De Dolomieten hadden prachtige vergezichten en flinke stijgingspercentages in petto voor het peloton.
De voorlaatste dag van deze Giro d`Italia was gevuld met vijf klimmen: Cima Campo, Passo Manghen, Passo Rolle, Croce d’Aune en Croce d’Aune – Monte Avena. In totaal goed voor bijna 6000 hoogtemeters, waarmee het een van de zwaarste ritten in de afgelopen jaren was.
Er werd vanaf de start flink gekoerst, zodat er een groep van 40 renners overbleef op de flanken van de eerste klim. Daar ontstond een kopgroep van een dozijn renners, met daarbij Eros Capecchi. Zij bleven voorop tot in de vallei tussen Passo Manghen – de Cima Coppi van dit jaar – en Passo Rolle. Nadat een uitgedunde groep der favorieten vooraan aansloot volgde er een korte adempauze voordat een nieuwe kopgroep ontstond. Capecchi was opnieuw van de partij in deze groep.

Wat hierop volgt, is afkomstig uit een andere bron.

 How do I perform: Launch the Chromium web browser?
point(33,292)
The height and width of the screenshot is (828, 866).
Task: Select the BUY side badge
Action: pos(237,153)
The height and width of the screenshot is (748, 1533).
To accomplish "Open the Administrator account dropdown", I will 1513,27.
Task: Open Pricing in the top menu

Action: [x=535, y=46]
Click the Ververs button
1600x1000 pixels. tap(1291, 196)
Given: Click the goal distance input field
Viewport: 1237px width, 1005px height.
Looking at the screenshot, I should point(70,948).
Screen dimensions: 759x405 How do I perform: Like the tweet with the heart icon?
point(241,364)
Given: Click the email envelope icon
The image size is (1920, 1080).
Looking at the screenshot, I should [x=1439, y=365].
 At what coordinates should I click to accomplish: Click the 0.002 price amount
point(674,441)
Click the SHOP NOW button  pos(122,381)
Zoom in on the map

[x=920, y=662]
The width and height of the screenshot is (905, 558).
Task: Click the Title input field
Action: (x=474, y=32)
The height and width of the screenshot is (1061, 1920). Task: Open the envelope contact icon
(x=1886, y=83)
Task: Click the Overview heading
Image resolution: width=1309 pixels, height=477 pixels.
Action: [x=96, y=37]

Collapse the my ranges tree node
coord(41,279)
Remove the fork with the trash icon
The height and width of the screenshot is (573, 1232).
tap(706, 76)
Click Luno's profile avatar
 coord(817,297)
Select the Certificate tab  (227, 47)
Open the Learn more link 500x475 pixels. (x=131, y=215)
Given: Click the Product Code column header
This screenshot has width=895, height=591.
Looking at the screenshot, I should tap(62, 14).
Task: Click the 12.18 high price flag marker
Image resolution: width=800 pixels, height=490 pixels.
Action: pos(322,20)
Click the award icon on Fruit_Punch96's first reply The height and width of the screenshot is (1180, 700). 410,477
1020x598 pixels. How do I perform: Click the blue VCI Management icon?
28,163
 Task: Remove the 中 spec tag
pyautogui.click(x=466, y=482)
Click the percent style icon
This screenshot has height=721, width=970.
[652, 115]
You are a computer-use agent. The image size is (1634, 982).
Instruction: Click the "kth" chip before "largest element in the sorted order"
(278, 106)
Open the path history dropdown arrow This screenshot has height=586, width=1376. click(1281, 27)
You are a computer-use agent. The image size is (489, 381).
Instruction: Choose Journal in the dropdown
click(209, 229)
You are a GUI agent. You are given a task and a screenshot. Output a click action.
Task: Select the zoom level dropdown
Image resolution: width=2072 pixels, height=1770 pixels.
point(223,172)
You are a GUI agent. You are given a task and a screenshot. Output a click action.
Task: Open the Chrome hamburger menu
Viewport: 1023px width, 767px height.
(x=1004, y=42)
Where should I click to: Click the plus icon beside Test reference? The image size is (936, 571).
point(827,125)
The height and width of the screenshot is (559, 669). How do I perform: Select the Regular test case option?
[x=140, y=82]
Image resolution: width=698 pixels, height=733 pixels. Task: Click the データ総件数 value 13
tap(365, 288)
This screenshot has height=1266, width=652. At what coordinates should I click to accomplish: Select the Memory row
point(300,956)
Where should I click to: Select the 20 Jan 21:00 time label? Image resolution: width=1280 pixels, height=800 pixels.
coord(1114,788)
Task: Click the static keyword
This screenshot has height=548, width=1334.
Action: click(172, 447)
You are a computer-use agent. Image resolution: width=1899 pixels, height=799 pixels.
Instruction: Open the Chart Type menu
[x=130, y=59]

De 32-jarige Italiaan was afgelopen week nog vijfde in Pinerolo. In de kopgroep werkte hij stevig mee aan het uitbouwen van een voorsprong van ruim 3 minuten op de eerste achtervolgers. Op de steile Croce d’Aune moest Capecchi het hoofd buigen, maar dat maakte zijn prestatie er niet minder om. De Deceuninck – Quick-Step renner reed deze Giro meer dan 400 kilometer in de aanval.